33. Stay bored or get things done? I am starting to get things done.
34. Apologize or be stubborn? Stubborn. I have only apologized twice in my life that I can recall and one of the blew up in my face later so I say... why bother anymore.
35. Tell them you have a crush on them or hope they figure it out? I have only admitted to one person to his face that I liked him and asked him out. My hubby and I got together by using a third party friend.
36. Pay for yourself or get paid for? Well, I am married now so we both pay for things.
37. Lean in first or wait for them to make a move? Wait for them to make the move
38. Get rejected or never ask? Never ask
39. Hope it happens or make it happen? Hope it happens
40. Try your hardest or hard enough? try your hardest
41. Work it out or put up with what you got?
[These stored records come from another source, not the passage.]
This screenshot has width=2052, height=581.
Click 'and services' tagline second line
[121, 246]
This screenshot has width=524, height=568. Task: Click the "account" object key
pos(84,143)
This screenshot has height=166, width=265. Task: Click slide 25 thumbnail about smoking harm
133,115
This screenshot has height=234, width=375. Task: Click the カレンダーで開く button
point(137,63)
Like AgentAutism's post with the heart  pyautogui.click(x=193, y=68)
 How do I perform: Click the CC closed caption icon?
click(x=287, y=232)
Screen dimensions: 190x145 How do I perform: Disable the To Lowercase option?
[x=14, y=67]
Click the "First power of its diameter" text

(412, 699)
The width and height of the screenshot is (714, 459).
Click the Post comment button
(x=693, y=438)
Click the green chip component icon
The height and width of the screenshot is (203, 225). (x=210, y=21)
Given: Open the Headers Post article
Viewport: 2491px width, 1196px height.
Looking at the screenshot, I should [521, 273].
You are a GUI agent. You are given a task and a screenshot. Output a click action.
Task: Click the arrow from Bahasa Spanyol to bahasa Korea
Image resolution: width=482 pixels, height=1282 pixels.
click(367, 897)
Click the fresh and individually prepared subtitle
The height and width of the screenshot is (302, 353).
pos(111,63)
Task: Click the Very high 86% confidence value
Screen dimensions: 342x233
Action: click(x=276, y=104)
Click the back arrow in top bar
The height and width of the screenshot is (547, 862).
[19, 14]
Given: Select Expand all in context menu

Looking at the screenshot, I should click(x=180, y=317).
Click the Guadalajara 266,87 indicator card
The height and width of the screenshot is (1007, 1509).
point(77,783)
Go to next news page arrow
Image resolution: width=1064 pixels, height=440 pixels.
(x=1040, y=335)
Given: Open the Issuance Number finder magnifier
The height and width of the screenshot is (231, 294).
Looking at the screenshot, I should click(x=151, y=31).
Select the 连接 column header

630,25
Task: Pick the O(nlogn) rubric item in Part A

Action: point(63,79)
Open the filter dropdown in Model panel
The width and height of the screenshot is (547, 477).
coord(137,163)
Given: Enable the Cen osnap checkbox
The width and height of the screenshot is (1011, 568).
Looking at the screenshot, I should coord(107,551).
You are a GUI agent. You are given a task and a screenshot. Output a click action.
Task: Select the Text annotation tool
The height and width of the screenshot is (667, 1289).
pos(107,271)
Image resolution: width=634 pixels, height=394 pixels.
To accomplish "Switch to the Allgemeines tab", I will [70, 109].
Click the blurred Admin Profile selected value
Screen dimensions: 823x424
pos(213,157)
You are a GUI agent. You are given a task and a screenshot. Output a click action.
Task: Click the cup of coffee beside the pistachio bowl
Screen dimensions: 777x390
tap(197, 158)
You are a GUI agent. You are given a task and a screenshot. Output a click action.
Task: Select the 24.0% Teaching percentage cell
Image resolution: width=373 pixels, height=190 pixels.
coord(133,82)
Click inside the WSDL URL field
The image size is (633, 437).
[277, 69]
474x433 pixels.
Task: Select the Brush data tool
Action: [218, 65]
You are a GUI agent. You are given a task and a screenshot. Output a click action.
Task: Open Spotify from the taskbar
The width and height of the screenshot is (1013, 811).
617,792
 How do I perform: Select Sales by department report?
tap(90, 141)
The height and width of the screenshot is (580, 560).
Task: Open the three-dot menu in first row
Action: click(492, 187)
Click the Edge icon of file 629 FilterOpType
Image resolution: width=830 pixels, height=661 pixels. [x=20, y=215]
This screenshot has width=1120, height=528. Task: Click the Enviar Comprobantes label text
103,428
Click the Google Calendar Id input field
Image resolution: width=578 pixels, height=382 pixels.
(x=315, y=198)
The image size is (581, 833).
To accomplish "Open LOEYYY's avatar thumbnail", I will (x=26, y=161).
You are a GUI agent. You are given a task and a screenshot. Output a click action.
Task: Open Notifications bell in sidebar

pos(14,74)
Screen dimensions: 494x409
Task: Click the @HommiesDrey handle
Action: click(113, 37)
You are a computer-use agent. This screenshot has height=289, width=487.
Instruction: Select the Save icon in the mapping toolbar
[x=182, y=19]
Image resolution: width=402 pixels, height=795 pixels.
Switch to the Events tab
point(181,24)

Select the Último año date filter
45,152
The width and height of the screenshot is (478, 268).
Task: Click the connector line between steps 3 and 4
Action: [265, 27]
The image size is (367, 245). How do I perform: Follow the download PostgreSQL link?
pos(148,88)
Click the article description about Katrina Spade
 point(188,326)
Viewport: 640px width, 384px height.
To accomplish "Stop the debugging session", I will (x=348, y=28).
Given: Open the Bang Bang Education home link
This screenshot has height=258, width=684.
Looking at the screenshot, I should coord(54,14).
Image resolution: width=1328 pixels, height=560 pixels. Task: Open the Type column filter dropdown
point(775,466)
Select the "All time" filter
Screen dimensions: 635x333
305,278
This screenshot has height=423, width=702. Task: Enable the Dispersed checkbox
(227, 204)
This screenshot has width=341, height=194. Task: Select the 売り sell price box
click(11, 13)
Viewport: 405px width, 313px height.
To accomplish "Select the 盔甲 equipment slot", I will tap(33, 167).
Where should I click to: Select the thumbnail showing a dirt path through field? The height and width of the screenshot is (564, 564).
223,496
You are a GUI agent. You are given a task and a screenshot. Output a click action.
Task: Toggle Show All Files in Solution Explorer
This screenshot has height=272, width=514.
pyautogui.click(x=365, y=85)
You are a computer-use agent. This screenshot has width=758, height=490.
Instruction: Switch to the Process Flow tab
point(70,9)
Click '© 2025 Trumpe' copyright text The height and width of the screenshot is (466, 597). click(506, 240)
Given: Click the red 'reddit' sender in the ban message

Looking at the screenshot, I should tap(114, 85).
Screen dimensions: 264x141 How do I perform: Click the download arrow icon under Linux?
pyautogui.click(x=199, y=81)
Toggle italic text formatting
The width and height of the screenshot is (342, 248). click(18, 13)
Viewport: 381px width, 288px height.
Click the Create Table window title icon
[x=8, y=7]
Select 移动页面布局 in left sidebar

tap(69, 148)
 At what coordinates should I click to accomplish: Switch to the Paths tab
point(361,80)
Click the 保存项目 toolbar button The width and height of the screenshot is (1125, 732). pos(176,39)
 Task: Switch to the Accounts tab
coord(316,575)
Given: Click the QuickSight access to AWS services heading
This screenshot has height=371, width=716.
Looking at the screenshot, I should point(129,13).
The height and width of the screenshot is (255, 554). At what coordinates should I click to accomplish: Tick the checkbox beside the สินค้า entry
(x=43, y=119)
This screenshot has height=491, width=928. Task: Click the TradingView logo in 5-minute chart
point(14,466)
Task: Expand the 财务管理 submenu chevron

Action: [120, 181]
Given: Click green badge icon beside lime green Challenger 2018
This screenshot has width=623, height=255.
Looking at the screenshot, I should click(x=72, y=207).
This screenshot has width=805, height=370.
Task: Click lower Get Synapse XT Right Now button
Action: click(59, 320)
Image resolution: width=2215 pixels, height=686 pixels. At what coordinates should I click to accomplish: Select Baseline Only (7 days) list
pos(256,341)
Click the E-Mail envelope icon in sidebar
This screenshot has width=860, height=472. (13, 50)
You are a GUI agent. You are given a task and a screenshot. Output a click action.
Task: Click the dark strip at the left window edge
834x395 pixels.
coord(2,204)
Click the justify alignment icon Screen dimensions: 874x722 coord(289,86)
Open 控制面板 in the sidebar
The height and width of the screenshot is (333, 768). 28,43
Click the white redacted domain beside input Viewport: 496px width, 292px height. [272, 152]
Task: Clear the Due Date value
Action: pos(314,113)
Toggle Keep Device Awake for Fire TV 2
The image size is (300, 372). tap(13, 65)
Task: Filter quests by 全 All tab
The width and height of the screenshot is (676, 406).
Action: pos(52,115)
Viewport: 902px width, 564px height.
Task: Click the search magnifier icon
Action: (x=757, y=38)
Work it out.
42. Talk it through or ignore it as much as you can? Talk it out.
43. Know or think? Depends
44. Trust or suspect? Trust until given reason to do otherwise.

DO YOU. . . ?
01. Pluck your eyebrows?: Yes, since the 10th grade.
02. Ever cut or hurt yourself on purpose?: Yes, in the past.
03. Use icq, aol buddy list, etc.?: Seldomly, not enough time to talk for long.
04. Drink enough water?: No
05. Wear shoes in the house or take them off?: Take them off usually.
06. Eat wheat bread or white?: wheat
07. Kiss on the first date?: Don't have any first dates being married.
08. Dream in color or black and white?: Color
09. Have any dimples?: As heavy as I am... yes.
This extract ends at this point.